WHAT YOU WILL DO – Below are records; extract exactly the lines from the one containing "Task: Toggle underline" through the last, both included, and keep the pictures out.
══ SOURCE DATA ══
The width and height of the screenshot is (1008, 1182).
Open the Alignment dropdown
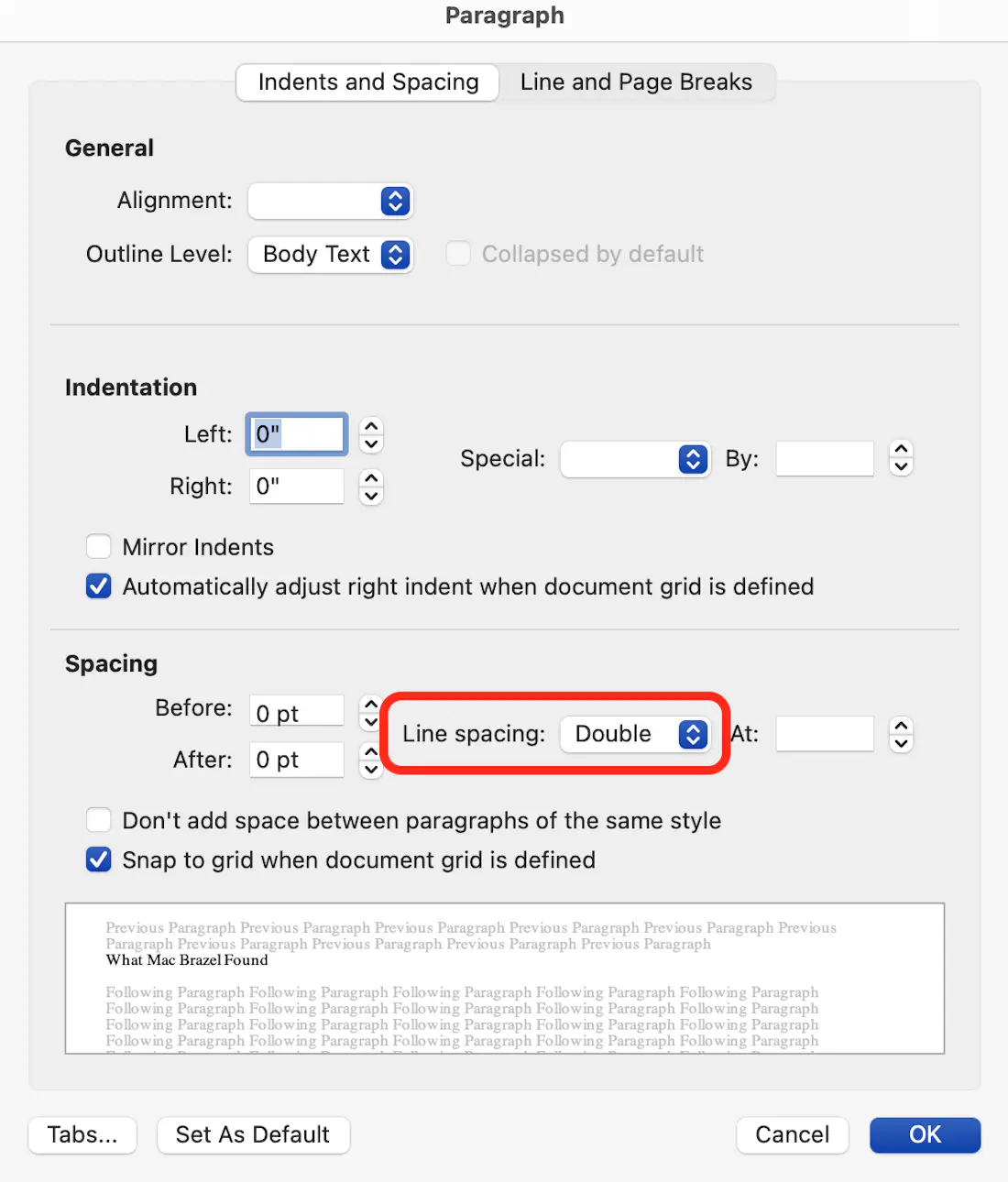[330, 201]
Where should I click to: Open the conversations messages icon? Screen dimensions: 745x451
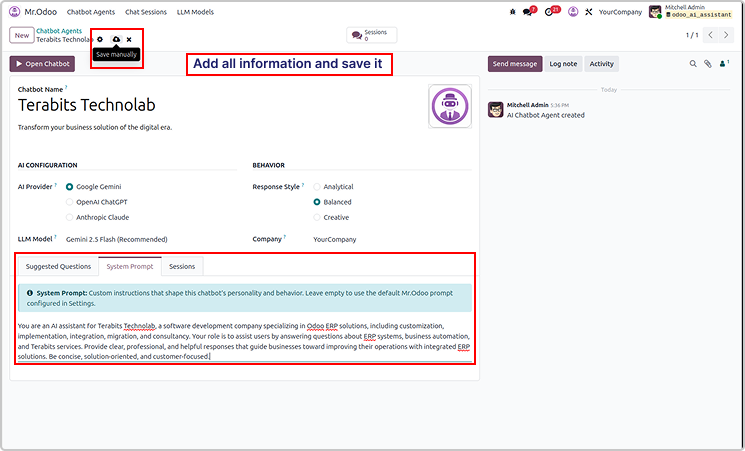click(x=528, y=12)
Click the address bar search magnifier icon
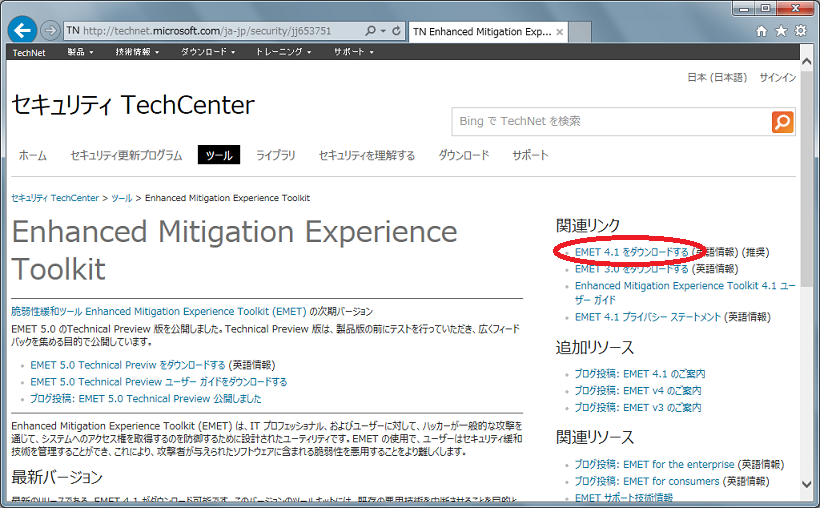 click(371, 31)
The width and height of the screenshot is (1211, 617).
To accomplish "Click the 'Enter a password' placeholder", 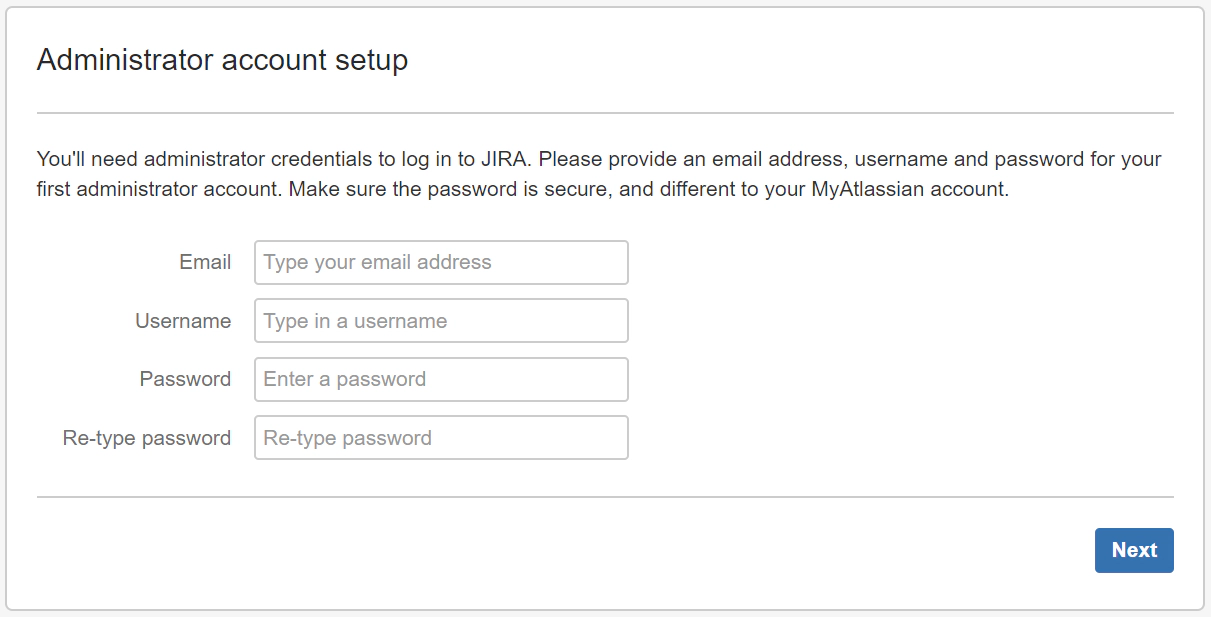I will tap(342, 379).
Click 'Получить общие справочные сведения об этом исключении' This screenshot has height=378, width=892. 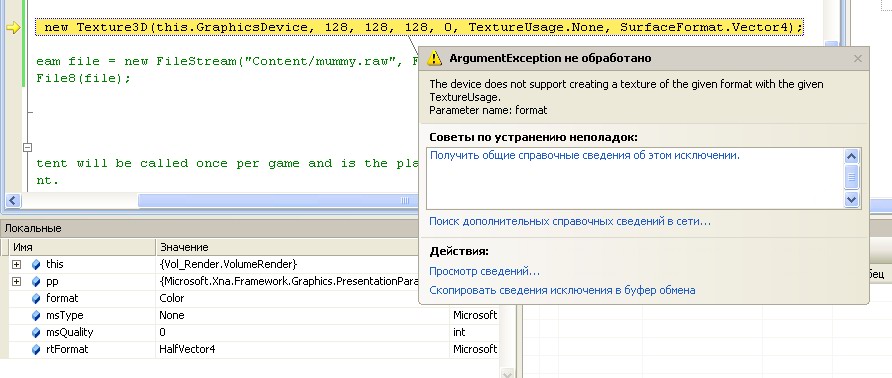585,155
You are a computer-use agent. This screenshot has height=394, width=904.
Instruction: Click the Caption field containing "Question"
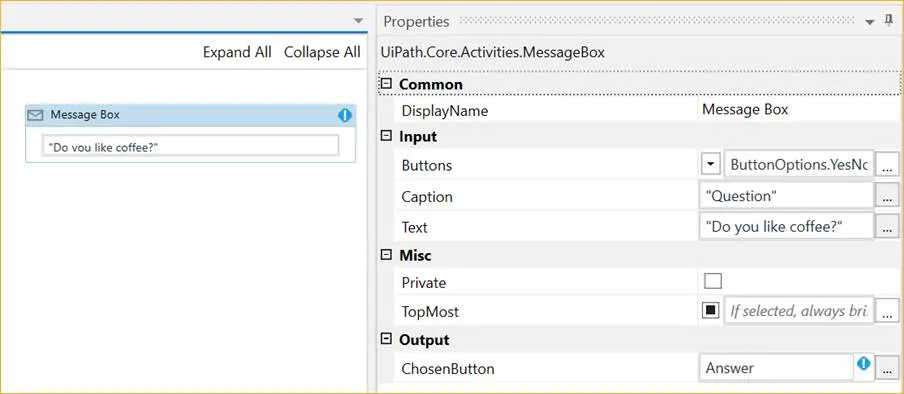pos(786,196)
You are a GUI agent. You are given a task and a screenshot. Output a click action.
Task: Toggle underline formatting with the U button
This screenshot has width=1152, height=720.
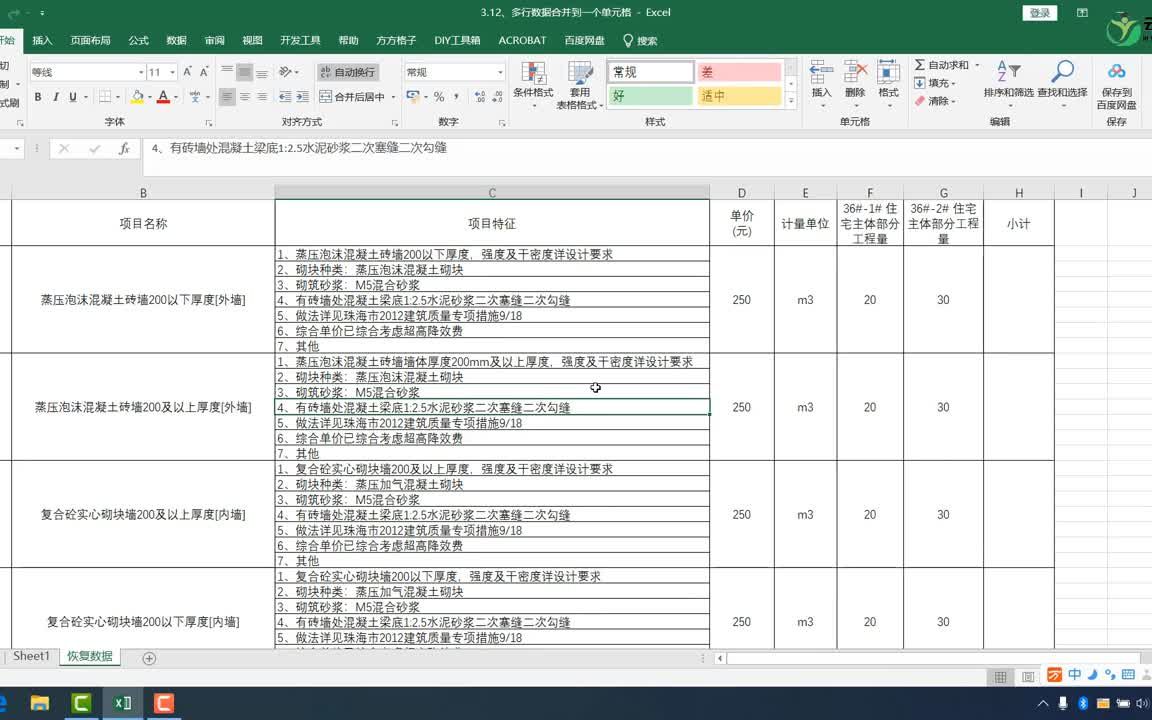coord(72,97)
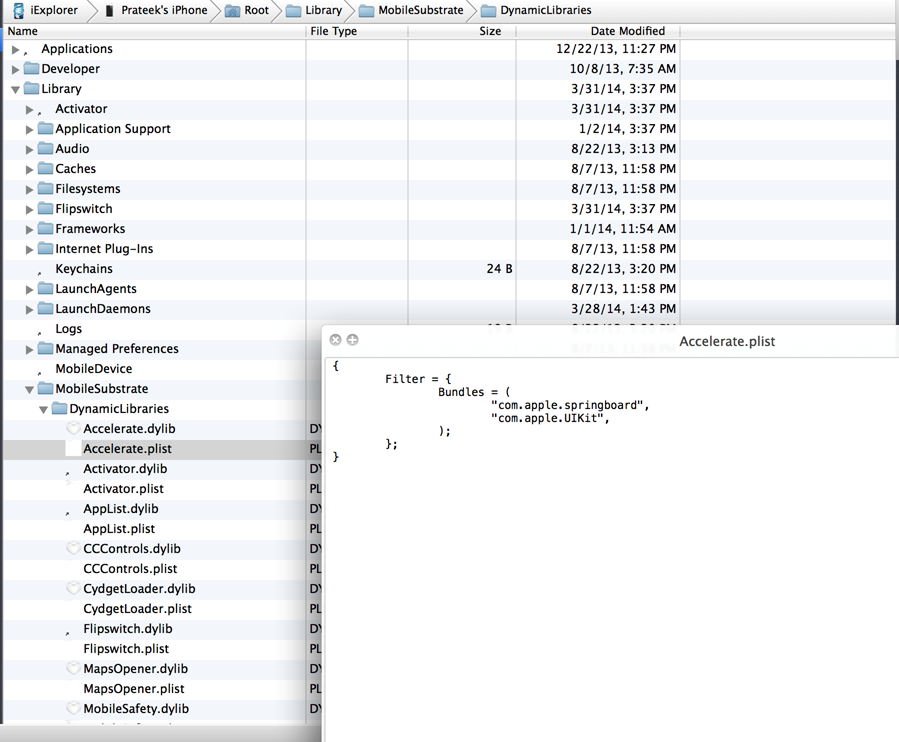The height and width of the screenshot is (742, 899).
Task: Select Activator.plist file in list
Action: tap(123, 489)
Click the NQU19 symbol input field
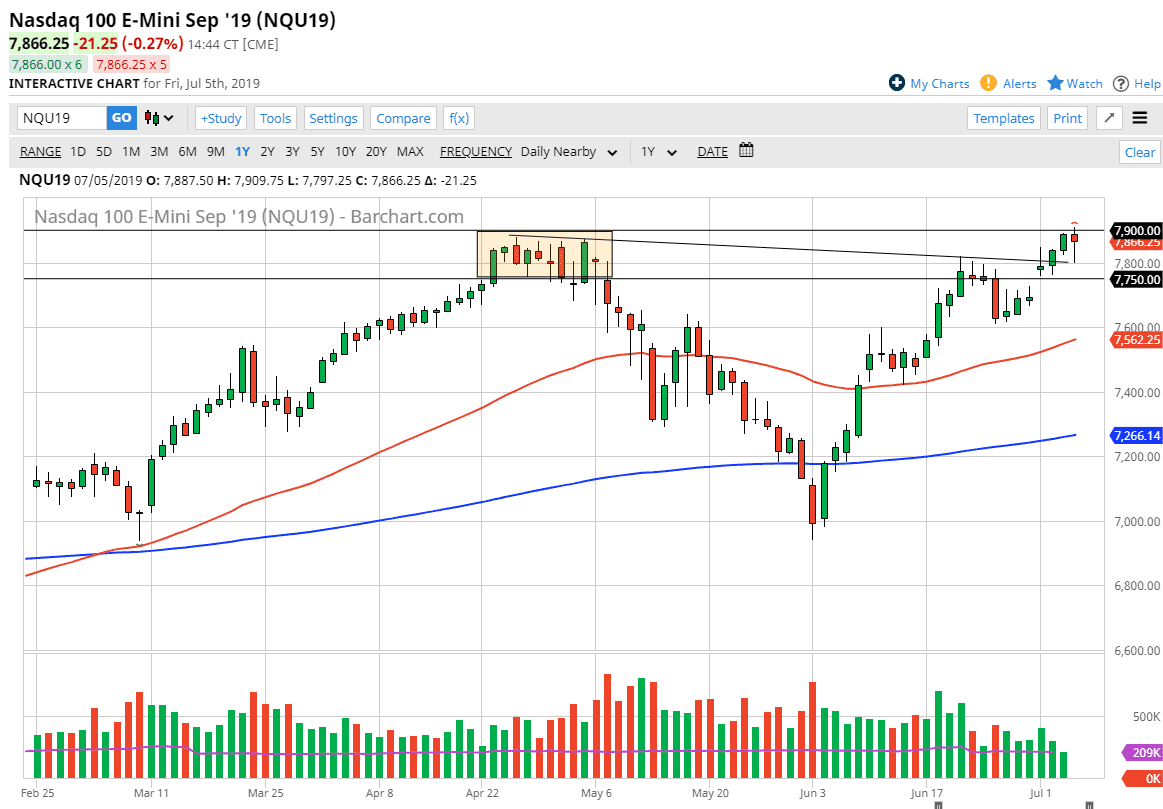The height and width of the screenshot is (809, 1163). pyautogui.click(x=60, y=117)
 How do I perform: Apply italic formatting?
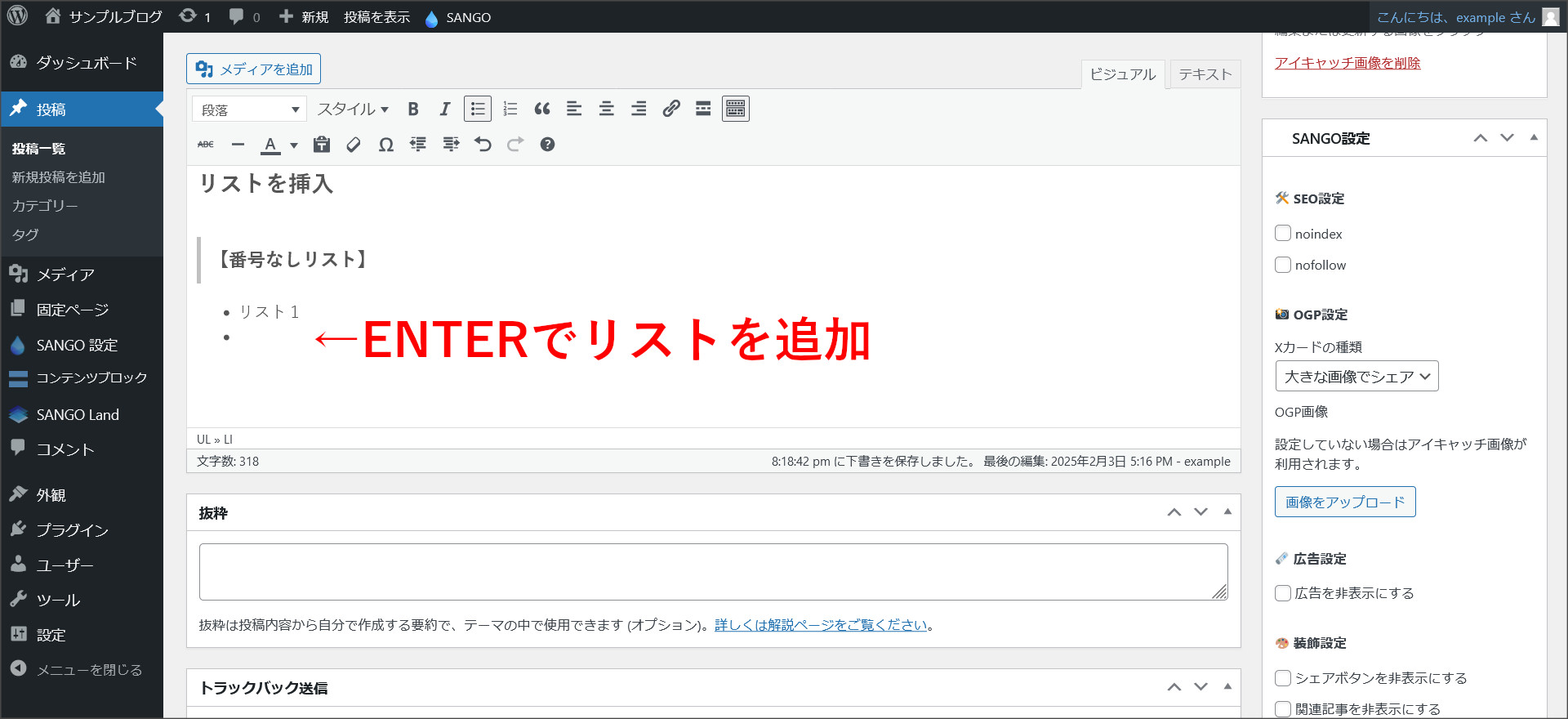(445, 109)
═══
SOLUTION FOR THIS EXERCISE –
Task: Toggle underline formatting with the U button
This screenshot has width=1152, height=720.
coord(72,97)
The height and width of the screenshot is (742, 899).
Task: Select Activator.plist file in list
Action: tap(123, 489)
Click the NQU19 symbol input field
The height and width of the screenshot is (809, 1163). pyautogui.click(x=60, y=117)
 How do I perform: Apply italic formatting?
(445, 109)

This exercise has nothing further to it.